West Coast Athletic Conference champions

NCAA tournament
- Conference: West Athletic Coast Conference
- Record: 18–10 (9–3 WCAC)
- Head coach: Jim Brovelli (11th season);
- Assistant coaches: John Cosentino (6th season); Gus Magee (11th season); David Babcock (2nd season);
- Home arena: USD Sports Center

= 1983–84 San Diego Toreros men's basketball team =

American college basketball season

1983–84 San Diego Toreros men's basketball team represented University of San Diego during the 1983–84 men's college basketball season. The Toreros were led by head coach Jim Brovelli and played their home games at USD Sports Center. After having just a .500 conference winning percentage after six conference games, the team won their final six WCAC games to secure the regular season conference title. San Diego received a bid to the NCAA tournament where they lost in the play-in round to Princeton.
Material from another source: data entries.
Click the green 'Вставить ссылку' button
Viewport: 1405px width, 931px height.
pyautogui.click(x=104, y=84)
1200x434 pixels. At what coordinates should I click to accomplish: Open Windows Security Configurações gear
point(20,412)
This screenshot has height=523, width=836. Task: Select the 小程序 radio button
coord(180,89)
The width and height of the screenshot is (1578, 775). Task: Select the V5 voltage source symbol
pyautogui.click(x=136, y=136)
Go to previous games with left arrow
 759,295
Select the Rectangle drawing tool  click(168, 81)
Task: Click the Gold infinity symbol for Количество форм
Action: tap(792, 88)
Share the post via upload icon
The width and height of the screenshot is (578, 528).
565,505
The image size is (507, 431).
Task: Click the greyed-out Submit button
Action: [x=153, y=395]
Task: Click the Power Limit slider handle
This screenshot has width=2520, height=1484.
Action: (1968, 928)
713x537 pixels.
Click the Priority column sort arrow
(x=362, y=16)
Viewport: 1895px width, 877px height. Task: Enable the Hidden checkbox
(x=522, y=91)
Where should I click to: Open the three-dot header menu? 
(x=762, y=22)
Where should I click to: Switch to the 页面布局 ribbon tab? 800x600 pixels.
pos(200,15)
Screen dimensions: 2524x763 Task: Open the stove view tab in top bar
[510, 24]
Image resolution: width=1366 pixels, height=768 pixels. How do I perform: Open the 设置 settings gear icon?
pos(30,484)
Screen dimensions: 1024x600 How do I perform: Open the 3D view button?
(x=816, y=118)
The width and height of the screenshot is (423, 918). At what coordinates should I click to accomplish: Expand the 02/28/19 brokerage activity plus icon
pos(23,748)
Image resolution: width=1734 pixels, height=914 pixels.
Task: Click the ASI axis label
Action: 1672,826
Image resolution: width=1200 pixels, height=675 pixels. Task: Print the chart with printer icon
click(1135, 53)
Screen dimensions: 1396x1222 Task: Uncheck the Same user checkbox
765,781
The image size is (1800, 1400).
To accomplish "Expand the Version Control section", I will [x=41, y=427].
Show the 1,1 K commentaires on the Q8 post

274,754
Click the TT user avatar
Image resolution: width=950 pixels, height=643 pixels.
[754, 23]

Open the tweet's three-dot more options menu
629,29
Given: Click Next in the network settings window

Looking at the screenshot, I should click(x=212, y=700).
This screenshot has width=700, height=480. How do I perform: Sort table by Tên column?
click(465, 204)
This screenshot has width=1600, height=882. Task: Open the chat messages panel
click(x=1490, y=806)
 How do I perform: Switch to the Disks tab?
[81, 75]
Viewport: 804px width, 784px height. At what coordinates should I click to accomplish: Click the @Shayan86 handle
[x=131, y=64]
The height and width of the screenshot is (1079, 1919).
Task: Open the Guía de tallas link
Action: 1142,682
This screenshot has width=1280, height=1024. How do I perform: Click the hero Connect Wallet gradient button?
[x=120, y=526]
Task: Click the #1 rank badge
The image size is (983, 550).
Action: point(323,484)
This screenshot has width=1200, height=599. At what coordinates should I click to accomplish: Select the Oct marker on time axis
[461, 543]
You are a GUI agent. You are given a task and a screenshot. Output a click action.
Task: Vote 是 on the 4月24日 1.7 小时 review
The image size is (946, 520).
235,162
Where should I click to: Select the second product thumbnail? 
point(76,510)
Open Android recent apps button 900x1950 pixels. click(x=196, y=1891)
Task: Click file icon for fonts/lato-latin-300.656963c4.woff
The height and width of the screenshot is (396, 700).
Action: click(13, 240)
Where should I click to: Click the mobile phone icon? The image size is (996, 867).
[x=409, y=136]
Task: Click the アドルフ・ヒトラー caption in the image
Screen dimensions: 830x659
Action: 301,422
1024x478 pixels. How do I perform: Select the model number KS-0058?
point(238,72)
It was the first time in program history the Toreros won the WCAC (now WCC) title as well as their first appearance in the NCAA Tournament. The team was led by all-conference forward Mike Whitmarsh, who was a runner-up that year for the conference player of the year award. Brovelli was named the conference coach of the year.

==Schedule and results==

| Regular season |

| Date time, TV | Rank^{#} | Opponent^{#} | Result | Record | Site city, state |
Regular season
| Nov ?, 1983* |  | Saint John's (MN) | W 94–59 | 1–0 | USD Sports Center San Diego, California |
| Nov 26, 1983* |  | Army | W 87–57 | 2–0 | USD Sports Center San Diego, California |
| Nov 28, 1983* |  | Long Beach State | L 65–73 | 2–1 | USD Sports Center San Diego, California |
| Dec 1, 1983* |  | at Texas Tech | L 53–64 | 2–2 | Lubbock Municipal Coliseum Lubbock, Texas |
| Dec 3, 1983* |  | at Northern Arizona | L 63–70 | 2–3 | Walkup Skydome Flagstaff, Arizona |
| Dec ?, 1983* |  | Spring Arbor (MI) | W 83–54 | 3–3 | USD Sports Center San Diego, California |
| Dec 17, 1983* |  | UC Irvine | W 85–77 | 4–3 | USD Sports Center San Diego, California |
| Dec 19, 1983* |  | at UC Santa Barbara | L 66–75 | 4–4 | The Thunderdome Santa Barbara, California |
| Dec 22, 1983* |  | Idaho State | W 81–69 | 5–4 | USD Sports Center San Diego, California |
| Dec 28, 1983* |  | vs. Florida A&M | W 78–52 | 6–4 | Lawlor Events Center Reno, Nevada |
| Dec 29, 1983* |  | at Nevada | L 66–70 | 6–5 | Lawlor Events Center Reno, Nevada |
| Jan 2, 1984* |  | Idaho | W 92–64 | 7–5 | USD Sports Center San Diego, California |
| Jan 5, 1984* |  | at San Diego State | L 47–61 | 7–6 | San Diego Sports Arena San Diego, California |
| Jan 7, 1984* |  | Western Illinois | W 81–62 | 8–6 | USD Sports Center San Diego, California |
| Jan ?, 1984* |  | Mount Marty | W 70–48 | 9–6 | USD Sports Center San Diego, California |
| Jan 19, 1984 |  | Gonzaga | L 58–60 | 9–7 (0–1) | USD Sports Center San Diego, California |
| Jan 21, 1984 |  | Portland | W 65–63 | 10–7 (1–1) | USD Sports Center San Diego California |
| Jan 28, 1984 |  | Santa Clara | W 69–62 | 11–7 (2–1) | USD Sports Center San Diego, California |
| Feb 3, 1984 |  | at Loyola Marymount | W 75–73 | 12–7 (3–1) | Gersten Pavilion Los Angeles, California |
| Feb 4, 1984 |  | at Pepperdine | L 64–67 | 12–8 (3–2) | Firestone Fieldhouse Malibu, California |
| Feb 11, 1984 |  | at Saint Mary's | L 71–79 | 12–9 (3–3) | McKeon Pavilion Moraga, California |
| Feb 16, 1984 |  | Pepperdine | W 56–55 | 13–9 (4–3) | USD Sports Center San Diego, California |
| Feb 18, 1984 |  | Loyola Marymount | W 60–56 | 14–9 (5–3) | USD Sports Center San Diego, California |
| Feb 23, 1984 |  | at Santa Clara | W 63–61 | 15–9 (6–3) | Leavey Center Santa Clara, California |
| Mar 1, 1984 |  | at Portland | W 63–56 | 16–9 (7–3) | Memorial Coliseum Portland, Oregon |
| Mar 3, 1984 |  | at Gonzaga | W 71–69 ^{2OT} | 17–9 (8–3) | John F. Kennedy Memorial Pavilion Spokane, Washington |
| Mar 6, 1984 |  | Saint Mary's | W 68–59 | 18–9 (9–3) | USD Sports Center San Diego, California |
NCAA Tournament
| Mar 13, 1984* | (12 W) | vs. (12 W) Princeton Play-in game | L 56–65 | 18–10 | The Palestra Philadelphia, Pennsylvania |
*Non-conference game. ^{#}Rankings from AP Poll. (#) Tournament seedings in parentheses. W=West.